[Dataset records]
=== Section Start ===

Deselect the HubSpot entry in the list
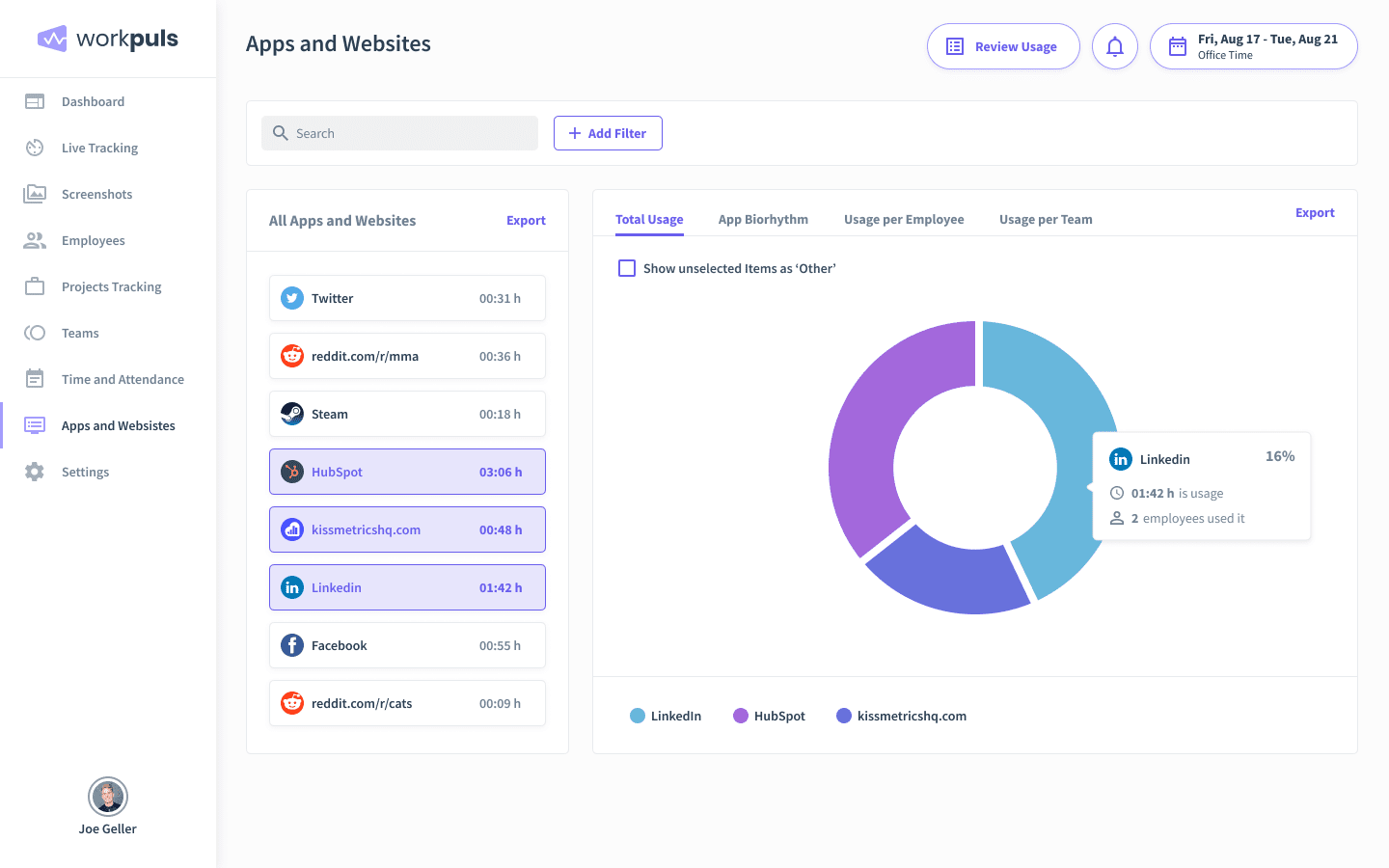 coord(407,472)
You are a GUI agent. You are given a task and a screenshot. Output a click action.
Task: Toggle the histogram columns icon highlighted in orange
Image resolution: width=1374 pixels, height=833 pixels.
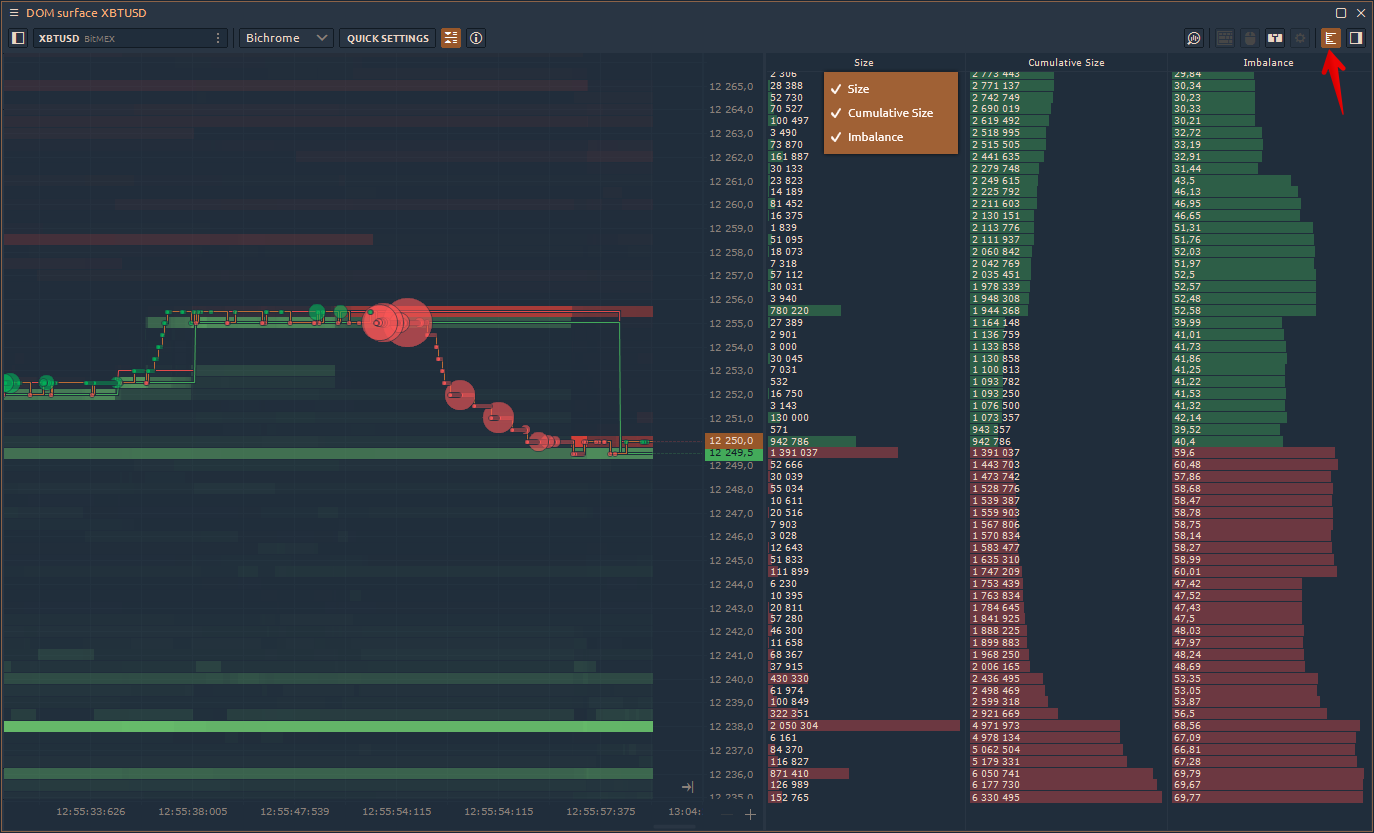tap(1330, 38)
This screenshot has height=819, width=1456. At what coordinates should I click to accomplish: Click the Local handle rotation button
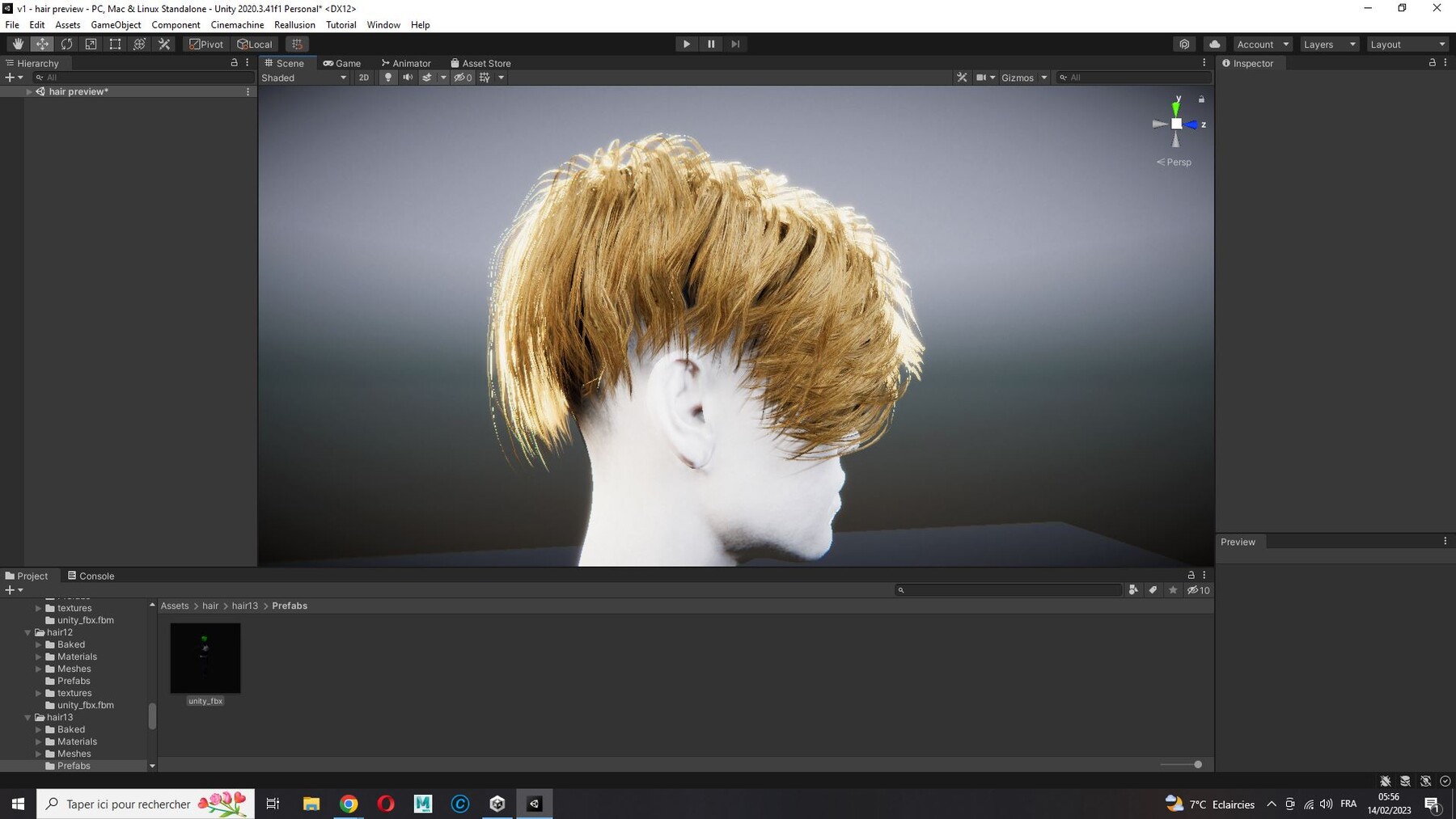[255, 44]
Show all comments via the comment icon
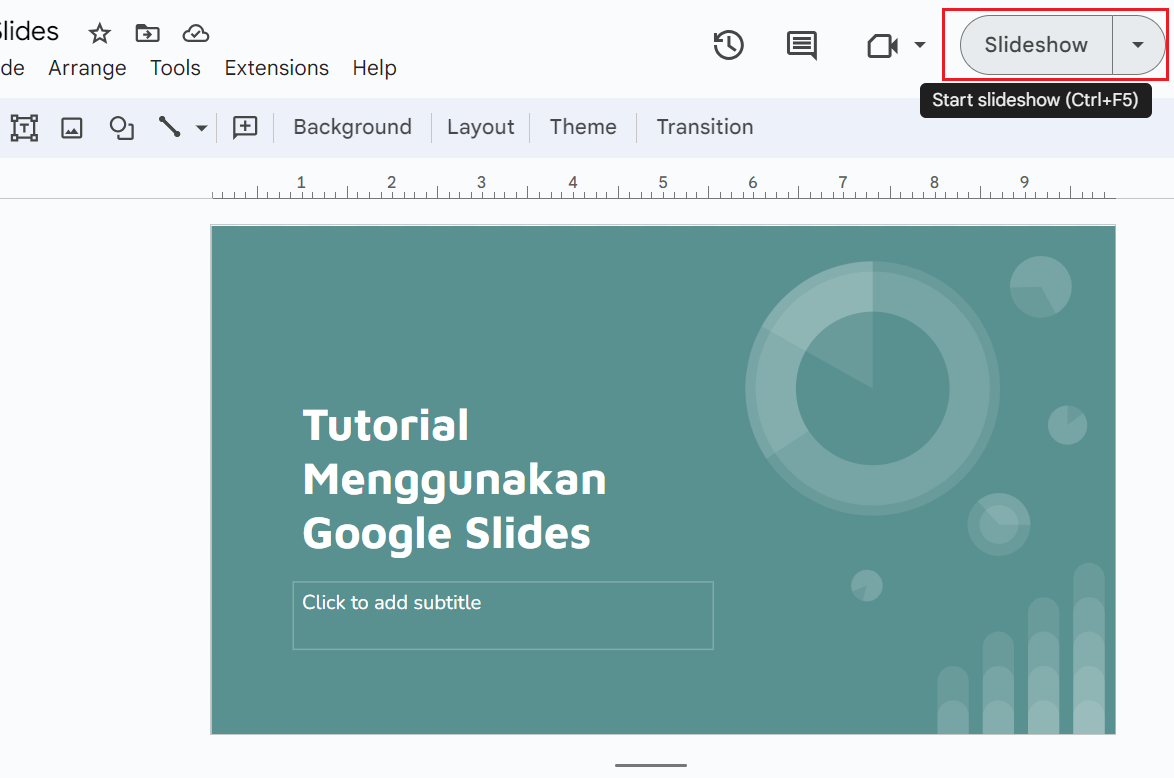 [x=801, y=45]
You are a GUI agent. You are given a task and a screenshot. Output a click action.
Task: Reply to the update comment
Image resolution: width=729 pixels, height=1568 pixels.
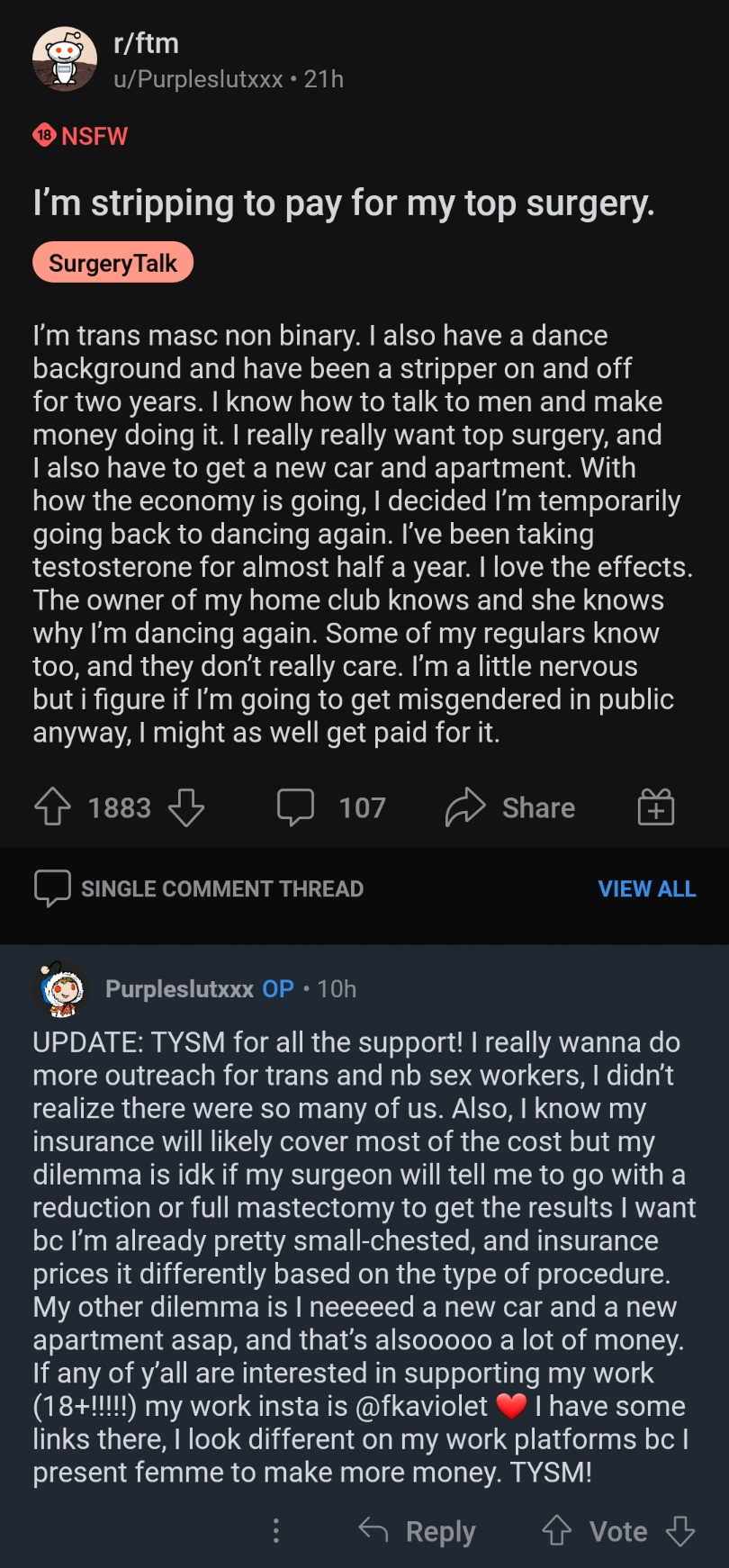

=== Section End ===

#### DIRECTIONS FOR THIS TASK:
Each entry above needs to be restated without a single word changed; skip the images.

#### EXERCISE RESULT:
Deselect the HubSpot entry in the list
 coord(407,472)
You are a GUI agent. You are given a task and a screenshot. Output a click action.
Task: Toggle the histogram columns icon highlighted in orange
Image resolution: width=1374 pixels, height=833 pixels.
tap(1330, 38)
This screenshot has height=819, width=1456. At what coordinates should I click to accomplish: Click the Local handle rotation button
[255, 44]
Show all comments via the comment icon
 [x=801, y=45]
You are a GUI agent. You are given a task and a screenshot. Output a click action.
Task: Reply to the update comment
Image resolution: width=729 pixels, height=1568 pixels.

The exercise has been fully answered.